Aus diesem kann eine Wallbox zum Aufladen der Batterie eines Autos ebenso gespeist werden wie eine Wärmepumpe oder andere Verbrauchsstellen im Haus. Gibt es dennoch mehr Strom als die Batterie speichern kann, kann Strom auch an andere Haushalte weitergeleitet werde, so sie sich zu einer Energiegemeinschaft zusammengeschlossen haben.

Selbst kaufen können Privatleute das schlaue Kästchen aber nicht: „Als Kunden haben wir beispielsweise Stadtwerke im Blick“, erklärt Gluba. Verkauft wurde der intelligente Stromverteiler bis jetzt an die Stadtwerke in München und Reutlingen. „Bei diesen kann der Endverbraucher dann nach Energybase fragen“, sagt der Chef des Start-ups.

Der Eigenverbrauch von Strom lohnt sich finanziell

Dafür, dass es sich lohnt, Strom selbst zu erzeugen und möglichst auch selbst zu verbrauchen, hat er eine Rechnung parat: „Kauft jemand Strom, muss er beispielsweise 28 Cent für jede Kilowattstunde zahlen. Selbst erzeugter Strom kostet ihn dagegen nur 12 Cent, er spart also 18 Cent je Kilowattstunde“. Allerdings: Zunächst muss in eine Fotovoltaikanlage investiert werden. Der Preis für eine Anlage mit Batteriespeicher liegt bei rund 20000 Euro – verglichen damit fallen die 600 Euro für das graue Kästchen kaum noch ins Gewicht.

Und was die Nutzung des eigenen Stromes betrifft, macht Gluba auch etwas Zukunftsmusik: „Man könnte auch Strom vom Haus in Stuttgart in München nutzen oder an der Autobahntankstelle in Frankfurt“ – ähnlich wie man auch an einem Automaten in einer anderen Stadt „eigenes“ Geld abheben kann. Wird Strom außerhalb des eigenen Hauses gebraucht, muss er nicht gekauft werden, sondern wird mit dem verrechnet, was man selbst noch auf dem „Konto“ hat.

80 Prozent des erzeugten Stroms können selber genutzt werden

Bei einer Fotovoltaikanlage mit Batteriespeicher kann der Eigenverbrauch 60 Prozent des erzeugten Stromes erreichen – ohne Speicher dagegen nur 30 Prozent. „Mit unserem intelligenten Kästchen kann der Eigenverbrauch dagegen auf bis zu 80 Prozent der erzeugten Energie steigen“, meint Gluba.
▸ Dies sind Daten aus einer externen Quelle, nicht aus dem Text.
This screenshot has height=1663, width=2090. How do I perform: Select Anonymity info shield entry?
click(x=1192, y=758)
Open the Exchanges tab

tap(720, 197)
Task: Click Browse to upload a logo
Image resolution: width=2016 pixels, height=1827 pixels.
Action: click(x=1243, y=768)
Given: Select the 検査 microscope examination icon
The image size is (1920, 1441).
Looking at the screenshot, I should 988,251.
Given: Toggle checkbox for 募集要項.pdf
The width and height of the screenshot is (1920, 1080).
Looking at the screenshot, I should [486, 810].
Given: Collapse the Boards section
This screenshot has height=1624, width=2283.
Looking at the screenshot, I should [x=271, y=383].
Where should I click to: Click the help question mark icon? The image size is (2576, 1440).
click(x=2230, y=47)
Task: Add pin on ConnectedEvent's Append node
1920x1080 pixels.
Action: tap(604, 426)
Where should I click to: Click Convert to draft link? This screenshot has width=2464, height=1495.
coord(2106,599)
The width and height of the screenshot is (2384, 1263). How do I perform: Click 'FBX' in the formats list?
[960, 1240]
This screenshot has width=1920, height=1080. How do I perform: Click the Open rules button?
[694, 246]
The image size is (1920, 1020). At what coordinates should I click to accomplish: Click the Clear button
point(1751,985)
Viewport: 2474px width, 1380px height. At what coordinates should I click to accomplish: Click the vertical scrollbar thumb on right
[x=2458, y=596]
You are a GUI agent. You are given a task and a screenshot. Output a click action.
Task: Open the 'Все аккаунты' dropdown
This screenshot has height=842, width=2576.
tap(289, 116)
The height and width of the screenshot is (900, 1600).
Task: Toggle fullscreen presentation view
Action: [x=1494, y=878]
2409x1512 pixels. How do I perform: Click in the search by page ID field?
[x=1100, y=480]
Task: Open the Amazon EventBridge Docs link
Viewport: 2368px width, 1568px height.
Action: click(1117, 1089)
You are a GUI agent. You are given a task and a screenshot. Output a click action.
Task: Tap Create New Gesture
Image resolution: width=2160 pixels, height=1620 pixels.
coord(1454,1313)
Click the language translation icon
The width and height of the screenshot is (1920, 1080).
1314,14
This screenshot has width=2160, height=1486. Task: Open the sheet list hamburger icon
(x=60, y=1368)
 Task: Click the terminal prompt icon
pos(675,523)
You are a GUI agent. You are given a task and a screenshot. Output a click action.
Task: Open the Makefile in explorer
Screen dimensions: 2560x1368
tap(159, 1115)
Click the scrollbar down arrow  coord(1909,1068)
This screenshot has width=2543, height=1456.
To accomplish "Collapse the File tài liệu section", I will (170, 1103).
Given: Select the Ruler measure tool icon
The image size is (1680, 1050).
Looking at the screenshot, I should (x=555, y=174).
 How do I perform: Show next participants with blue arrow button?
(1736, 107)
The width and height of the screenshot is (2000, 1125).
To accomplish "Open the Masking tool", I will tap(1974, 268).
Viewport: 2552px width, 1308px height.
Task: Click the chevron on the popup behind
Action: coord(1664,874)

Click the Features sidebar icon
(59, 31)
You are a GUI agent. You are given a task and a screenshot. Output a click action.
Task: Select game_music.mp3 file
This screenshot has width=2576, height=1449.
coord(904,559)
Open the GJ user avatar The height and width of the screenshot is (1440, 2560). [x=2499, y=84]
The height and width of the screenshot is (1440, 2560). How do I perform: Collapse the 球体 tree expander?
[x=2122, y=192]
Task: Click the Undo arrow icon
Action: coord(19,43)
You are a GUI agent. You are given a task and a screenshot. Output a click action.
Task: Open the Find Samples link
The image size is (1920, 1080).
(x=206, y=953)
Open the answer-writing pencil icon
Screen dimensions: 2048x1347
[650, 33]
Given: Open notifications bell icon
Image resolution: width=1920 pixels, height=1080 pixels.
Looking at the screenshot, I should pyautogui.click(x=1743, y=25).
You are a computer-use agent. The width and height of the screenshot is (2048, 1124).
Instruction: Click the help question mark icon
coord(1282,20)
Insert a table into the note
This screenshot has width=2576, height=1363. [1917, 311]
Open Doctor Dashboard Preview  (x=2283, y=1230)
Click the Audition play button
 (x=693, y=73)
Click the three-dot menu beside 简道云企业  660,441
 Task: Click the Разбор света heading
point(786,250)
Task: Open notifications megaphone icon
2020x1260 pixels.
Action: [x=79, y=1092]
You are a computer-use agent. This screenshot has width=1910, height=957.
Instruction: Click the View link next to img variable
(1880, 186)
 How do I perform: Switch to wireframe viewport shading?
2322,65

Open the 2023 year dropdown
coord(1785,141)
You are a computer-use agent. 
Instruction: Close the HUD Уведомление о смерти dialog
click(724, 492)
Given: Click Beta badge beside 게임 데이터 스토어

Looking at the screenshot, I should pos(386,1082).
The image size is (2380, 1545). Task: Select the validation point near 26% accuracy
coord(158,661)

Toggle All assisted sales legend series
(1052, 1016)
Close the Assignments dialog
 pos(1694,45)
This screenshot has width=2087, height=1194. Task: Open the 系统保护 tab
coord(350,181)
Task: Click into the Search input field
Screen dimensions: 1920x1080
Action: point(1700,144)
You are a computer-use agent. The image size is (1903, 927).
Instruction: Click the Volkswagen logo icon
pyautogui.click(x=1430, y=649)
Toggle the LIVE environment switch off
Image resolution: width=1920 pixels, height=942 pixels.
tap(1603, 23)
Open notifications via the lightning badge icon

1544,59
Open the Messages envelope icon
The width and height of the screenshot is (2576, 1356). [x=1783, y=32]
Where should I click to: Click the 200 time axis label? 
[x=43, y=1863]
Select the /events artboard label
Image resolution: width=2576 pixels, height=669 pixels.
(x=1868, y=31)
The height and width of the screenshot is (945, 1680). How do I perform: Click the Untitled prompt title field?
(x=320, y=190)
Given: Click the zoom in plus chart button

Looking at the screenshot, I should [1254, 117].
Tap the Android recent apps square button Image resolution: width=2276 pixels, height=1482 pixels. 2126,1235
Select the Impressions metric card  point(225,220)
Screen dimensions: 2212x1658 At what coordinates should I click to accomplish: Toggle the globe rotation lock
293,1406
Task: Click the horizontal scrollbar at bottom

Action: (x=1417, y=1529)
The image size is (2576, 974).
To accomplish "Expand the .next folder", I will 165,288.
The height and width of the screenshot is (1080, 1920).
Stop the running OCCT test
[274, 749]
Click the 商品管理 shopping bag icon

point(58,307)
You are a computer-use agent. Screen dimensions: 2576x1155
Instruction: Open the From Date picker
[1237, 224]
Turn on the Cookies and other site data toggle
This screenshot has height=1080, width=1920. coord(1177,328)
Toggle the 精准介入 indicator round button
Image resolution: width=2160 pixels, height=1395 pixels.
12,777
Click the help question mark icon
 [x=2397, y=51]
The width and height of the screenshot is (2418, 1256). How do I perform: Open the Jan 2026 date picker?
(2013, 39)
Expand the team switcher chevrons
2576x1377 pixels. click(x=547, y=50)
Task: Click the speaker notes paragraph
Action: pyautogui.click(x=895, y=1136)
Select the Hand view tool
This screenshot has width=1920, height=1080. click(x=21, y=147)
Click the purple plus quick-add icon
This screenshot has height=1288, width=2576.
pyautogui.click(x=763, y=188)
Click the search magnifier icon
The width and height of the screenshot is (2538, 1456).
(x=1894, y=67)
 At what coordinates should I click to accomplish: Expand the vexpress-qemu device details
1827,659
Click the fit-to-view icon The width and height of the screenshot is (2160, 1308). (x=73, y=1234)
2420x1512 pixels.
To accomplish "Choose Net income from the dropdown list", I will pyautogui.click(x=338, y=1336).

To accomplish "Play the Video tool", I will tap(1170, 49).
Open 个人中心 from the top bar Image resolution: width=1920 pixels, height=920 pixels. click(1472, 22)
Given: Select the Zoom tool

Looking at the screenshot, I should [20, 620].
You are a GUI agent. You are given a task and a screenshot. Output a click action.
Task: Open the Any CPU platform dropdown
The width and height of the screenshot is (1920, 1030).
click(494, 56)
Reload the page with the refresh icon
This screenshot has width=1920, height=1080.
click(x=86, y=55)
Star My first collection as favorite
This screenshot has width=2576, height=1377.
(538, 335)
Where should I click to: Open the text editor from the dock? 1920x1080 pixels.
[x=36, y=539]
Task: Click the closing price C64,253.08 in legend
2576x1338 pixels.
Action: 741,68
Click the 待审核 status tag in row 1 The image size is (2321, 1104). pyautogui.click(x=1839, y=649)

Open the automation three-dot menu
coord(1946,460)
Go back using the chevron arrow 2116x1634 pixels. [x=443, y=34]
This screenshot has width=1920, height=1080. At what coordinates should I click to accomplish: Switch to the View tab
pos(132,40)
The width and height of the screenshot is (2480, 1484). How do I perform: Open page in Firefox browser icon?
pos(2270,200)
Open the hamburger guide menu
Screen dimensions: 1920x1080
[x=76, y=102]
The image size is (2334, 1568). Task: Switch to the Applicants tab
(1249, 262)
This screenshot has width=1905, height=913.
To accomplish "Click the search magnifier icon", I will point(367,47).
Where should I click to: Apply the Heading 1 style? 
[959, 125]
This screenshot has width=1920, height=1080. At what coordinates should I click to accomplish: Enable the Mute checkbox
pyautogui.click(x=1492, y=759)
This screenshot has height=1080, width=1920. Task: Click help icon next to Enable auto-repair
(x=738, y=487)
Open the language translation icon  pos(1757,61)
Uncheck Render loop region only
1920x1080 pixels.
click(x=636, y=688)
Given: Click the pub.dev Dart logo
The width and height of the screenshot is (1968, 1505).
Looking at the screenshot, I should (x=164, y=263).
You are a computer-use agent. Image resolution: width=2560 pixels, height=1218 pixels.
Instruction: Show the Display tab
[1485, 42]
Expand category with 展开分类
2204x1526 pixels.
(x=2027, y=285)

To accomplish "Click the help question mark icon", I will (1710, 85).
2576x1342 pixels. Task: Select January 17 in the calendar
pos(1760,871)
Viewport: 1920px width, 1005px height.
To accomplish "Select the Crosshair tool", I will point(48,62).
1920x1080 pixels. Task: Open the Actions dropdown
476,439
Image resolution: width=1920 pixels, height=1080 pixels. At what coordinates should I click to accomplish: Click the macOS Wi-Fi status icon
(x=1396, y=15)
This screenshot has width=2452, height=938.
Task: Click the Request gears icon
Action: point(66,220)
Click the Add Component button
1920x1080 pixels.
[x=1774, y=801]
Dies bedeutet, dass 80 Prozent des in der eigenen Fotovoltaikanlage erzeugten Stromes auch im eigenen Haus genutzt werden können.

Doch für den Chef von Energybase geht es beim Strom nicht nur um das liebe Geld: „Die Kunden möchten etwas für die Umwelt tun und sie fühlen sich unabhängiger, wenn sie einen großen Teil ihres Stromes selbst erzeugen können“, sagt er.

Die ersten Folgen des Themenschwerpunkts erschienen am 13.2., 14.2. und 16.2.

Die Muttergesellschaft EnBW
Die 1997 gegründete EnBW AG mit Sitz in Karlsruhe ist nach RWE und Eon der drittgrößte deutsche Energieversorger Entstanden ist das Unternehmen durch eine Fusion der Energieversorgung Schwaben (EVS) und des Baden-Werkes. Aktionäre sind die Oberschwäbischen Elektrizitätswerke (OEW), in denen verschiedene Landkreise ihre Interessen gebündelt haben und das Land Baden-Württemberg. Zwischenzeitlich war auch die Électricité de France beteiligt. Der Rückkauf der an die Franzosen verkauften Landes-Anteile Ende 2010 hatte zu einer heftigen landespolitischen Auseinandersetzung geführt.
Die EnBW will den Anteil der erneuerbaren Energien an ihrem Angebot weiter ausbauen. Bis 2020 soll dieser bei 40 Prozent liegen. Mit 20 400 Mitarbeitern setzte das Unternehmen zuletzt etwas mehr als 19 Milliarden Euro um.